### Input

============================================================

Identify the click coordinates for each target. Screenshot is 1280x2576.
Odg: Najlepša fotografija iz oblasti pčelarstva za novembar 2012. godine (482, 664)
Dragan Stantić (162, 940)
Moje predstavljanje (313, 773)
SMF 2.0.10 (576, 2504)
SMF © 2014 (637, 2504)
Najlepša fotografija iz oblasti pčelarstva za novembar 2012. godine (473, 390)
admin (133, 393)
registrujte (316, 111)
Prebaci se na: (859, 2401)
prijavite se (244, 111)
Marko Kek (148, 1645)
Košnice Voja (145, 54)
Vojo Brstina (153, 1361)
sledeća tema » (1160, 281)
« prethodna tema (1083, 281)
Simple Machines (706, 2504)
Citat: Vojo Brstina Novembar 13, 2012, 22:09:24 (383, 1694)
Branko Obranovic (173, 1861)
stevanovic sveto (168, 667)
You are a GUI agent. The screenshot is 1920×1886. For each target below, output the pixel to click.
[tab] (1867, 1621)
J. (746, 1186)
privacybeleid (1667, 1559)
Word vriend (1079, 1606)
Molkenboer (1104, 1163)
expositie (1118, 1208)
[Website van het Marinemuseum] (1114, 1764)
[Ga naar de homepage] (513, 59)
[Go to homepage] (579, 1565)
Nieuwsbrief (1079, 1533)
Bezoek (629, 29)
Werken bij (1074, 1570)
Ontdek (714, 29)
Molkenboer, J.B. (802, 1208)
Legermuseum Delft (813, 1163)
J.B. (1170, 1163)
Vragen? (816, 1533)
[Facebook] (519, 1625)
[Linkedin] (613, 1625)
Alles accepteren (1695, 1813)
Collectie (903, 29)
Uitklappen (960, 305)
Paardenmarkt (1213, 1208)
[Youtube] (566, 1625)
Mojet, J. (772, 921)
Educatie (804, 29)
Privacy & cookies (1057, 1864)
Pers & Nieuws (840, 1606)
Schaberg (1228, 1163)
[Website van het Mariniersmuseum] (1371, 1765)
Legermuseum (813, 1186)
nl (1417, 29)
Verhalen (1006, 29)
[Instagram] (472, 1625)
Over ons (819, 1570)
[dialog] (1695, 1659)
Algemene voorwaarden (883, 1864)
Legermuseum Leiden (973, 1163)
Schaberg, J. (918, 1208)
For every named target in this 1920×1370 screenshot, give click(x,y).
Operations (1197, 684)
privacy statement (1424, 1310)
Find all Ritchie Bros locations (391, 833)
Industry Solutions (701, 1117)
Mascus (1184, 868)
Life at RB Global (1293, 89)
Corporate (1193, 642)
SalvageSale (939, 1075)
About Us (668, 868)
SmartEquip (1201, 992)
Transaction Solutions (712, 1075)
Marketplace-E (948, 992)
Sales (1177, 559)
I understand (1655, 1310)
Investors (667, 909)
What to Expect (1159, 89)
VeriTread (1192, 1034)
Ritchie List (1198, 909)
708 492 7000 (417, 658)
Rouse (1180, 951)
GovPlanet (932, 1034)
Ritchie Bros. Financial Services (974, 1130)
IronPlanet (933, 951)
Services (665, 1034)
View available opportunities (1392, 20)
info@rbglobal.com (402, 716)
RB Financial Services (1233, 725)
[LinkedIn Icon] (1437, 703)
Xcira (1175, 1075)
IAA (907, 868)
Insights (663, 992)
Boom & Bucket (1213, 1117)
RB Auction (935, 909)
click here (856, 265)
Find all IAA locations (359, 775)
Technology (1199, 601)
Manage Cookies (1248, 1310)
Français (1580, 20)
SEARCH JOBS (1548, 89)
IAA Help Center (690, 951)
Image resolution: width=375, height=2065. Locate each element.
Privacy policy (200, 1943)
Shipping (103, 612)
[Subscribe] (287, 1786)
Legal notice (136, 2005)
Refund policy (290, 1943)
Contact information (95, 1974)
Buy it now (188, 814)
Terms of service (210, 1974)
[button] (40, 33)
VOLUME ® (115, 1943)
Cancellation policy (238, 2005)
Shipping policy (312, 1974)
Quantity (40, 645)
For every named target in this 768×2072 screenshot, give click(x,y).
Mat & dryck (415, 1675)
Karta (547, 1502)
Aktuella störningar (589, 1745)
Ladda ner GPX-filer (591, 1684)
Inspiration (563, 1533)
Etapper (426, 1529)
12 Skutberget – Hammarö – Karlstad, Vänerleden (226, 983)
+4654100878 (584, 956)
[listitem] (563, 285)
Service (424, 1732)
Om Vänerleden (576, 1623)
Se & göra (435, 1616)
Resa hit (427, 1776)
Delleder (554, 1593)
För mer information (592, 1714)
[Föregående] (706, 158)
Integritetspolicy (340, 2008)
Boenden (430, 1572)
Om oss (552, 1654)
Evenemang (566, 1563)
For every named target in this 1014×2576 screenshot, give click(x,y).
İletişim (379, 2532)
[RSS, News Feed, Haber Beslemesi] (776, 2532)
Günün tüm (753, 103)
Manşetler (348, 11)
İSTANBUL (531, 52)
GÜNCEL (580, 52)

============================================================

### Description of the task
Each record above, in full: retype it verbatim.

### The answer
Identify the click coordinates for each target. Screenshot is 1280x2576.
Odg: Najlepša fotografija iz oblasti pčelarstva za novembar 2012. godine (482, 664)
Dragan Stantić (162, 940)
Moje predstavljanje (313, 773)
SMF 2.0.10 (576, 2504)
SMF © 2014 (637, 2504)
Najlepša fotografija iz oblasti pčelarstva za novembar 2012. godine (473, 390)
admin (133, 393)
registrujte (316, 111)
Prebaci se na: (859, 2401)
prijavite se (244, 111)
Marko Kek (148, 1645)
Košnice Voja (145, 54)
Vojo Brstina (153, 1361)
sledeća tema » (1160, 281)
« prethodna tema (1083, 281)
Simple Machines (706, 2504)
Citat: Vojo Brstina Novembar 13, 2012, 22:09:24 (383, 1694)
Branko Obranovic (173, 1861)
stevanovic sveto (168, 667)
You are a GUI agent. The screenshot is 1920×1886. For each target below, output the pixel to click.
[tab] (1867, 1621)
J. (746, 1186)
privacybeleid (1667, 1559)
Word vriend (1079, 1606)
Molkenboer (1104, 1163)
expositie (1118, 1208)
[Website van het Marinemuseum] (1114, 1764)
[Ga naar de homepage] (513, 59)
[Go to homepage] (579, 1565)
Nieuwsbrief (1079, 1533)
Bezoek (629, 29)
Werken bij (1074, 1570)
Ontdek (714, 29)
Molkenboer, J.B. (802, 1208)
Legermuseum Delft (813, 1163)
J.B. (1170, 1163)
Vragen? (816, 1533)
[Facebook] (519, 1625)
[Linkedin] (613, 1625)
Alles accepteren (1695, 1813)
Collectie (903, 29)
Uitklappen (960, 305)
Paardenmarkt (1213, 1208)
[Youtube] (566, 1625)
Mojet, J. (772, 921)
Educatie (804, 29)
Privacy & cookies (1057, 1864)
Pers & Nieuws (840, 1606)
Schaberg (1228, 1163)
[Website van het Mariniersmuseum] (1371, 1765)
Legermuseum (813, 1186)
nl (1417, 29)
Verhalen (1006, 29)
[Instagram] (472, 1625)
Over ons (819, 1570)
[dialog] (1695, 1659)
Algemene voorwaarden (883, 1864)
Legermuseum Leiden (973, 1163)
Schaberg, J. (918, 1208)
For every named target in this 1920×1370 screenshot, give click(x,y).
Operations (1197, 684)
privacy statement (1424, 1310)
Find all Ritchie Bros locations (391, 833)
Industry Solutions (701, 1117)
Mascus (1184, 868)
Life at RB Global (1293, 89)
Corporate (1193, 642)
SalvageSale (939, 1075)
About Us (668, 868)
SmartEquip (1201, 992)
Transaction Solutions (712, 1075)
Marketplace-E (948, 992)
Sales (1177, 559)
I understand (1655, 1310)
Investors (667, 909)
What to Expect (1159, 89)
VeriTread (1192, 1034)
Ritchie List (1198, 909)
708 492 7000 (417, 658)
Rouse (1180, 951)
GovPlanet (932, 1034)
Ritchie Bros. Financial Services (974, 1130)
IronPlanet (933, 951)
Services (665, 1034)
View available opportunities (1392, 20)
info@rbglobal.com (402, 716)
RB Financial Services (1233, 725)
[LinkedIn Icon] (1437, 703)
Xcira (1175, 1075)
IAA (907, 868)
Insights (663, 992)
Boom & Bucket (1213, 1117)
RB Auction (935, 909)
click here (856, 265)
Find all IAA locations (359, 775)
Technology (1199, 601)
Manage Cookies (1248, 1310)
Français (1580, 20)
SEARCH JOBS (1548, 89)
IAA Help Center (690, 951)
Image resolution: width=375, height=2065. Locate each element.
Privacy policy (200, 1943)
Shipping (103, 612)
[Subscribe] (287, 1786)
Legal notice (136, 2005)
Refund policy (290, 1943)
Contact information (95, 1974)
Buy it now (188, 814)
Terms of service (210, 1974)
[button] (40, 33)
VOLUME ® (115, 1943)
Cancellation policy (238, 2005)
Shipping policy (312, 1974)
Quantity (40, 645)
For every named target in this 768×2072 screenshot, give click(x,y).
Mat & dryck (415, 1675)
Karta (547, 1502)
Aktuella störningar (589, 1745)
Ladda ner GPX-filer (591, 1684)
Inspiration (563, 1533)
Etapper (426, 1529)
12 Skutberget – Hammarö – Karlstad, Vänerleden (226, 983)
+4654100878 (584, 956)
[listitem] (563, 285)
Service (424, 1732)
Om Vänerleden (576, 1623)
Se & göra (435, 1616)
Resa hit (427, 1776)
Delleder (554, 1593)
För mer information (592, 1714)
[Föregående] (706, 158)
Integritetspolicy (340, 2008)
Boenden (430, 1572)
Om oss (552, 1654)
Evenemang (566, 1563)
For every named target in this 1014×2576 screenshot, give click(x,y).
İletişim (379, 2532)
[RSS, News Feed, Haber Beslemesi] (776, 2532)
Günün tüm (753, 103)
Manşetler (348, 11)
İSTANBUL (531, 52)
GÜNCEL (580, 52)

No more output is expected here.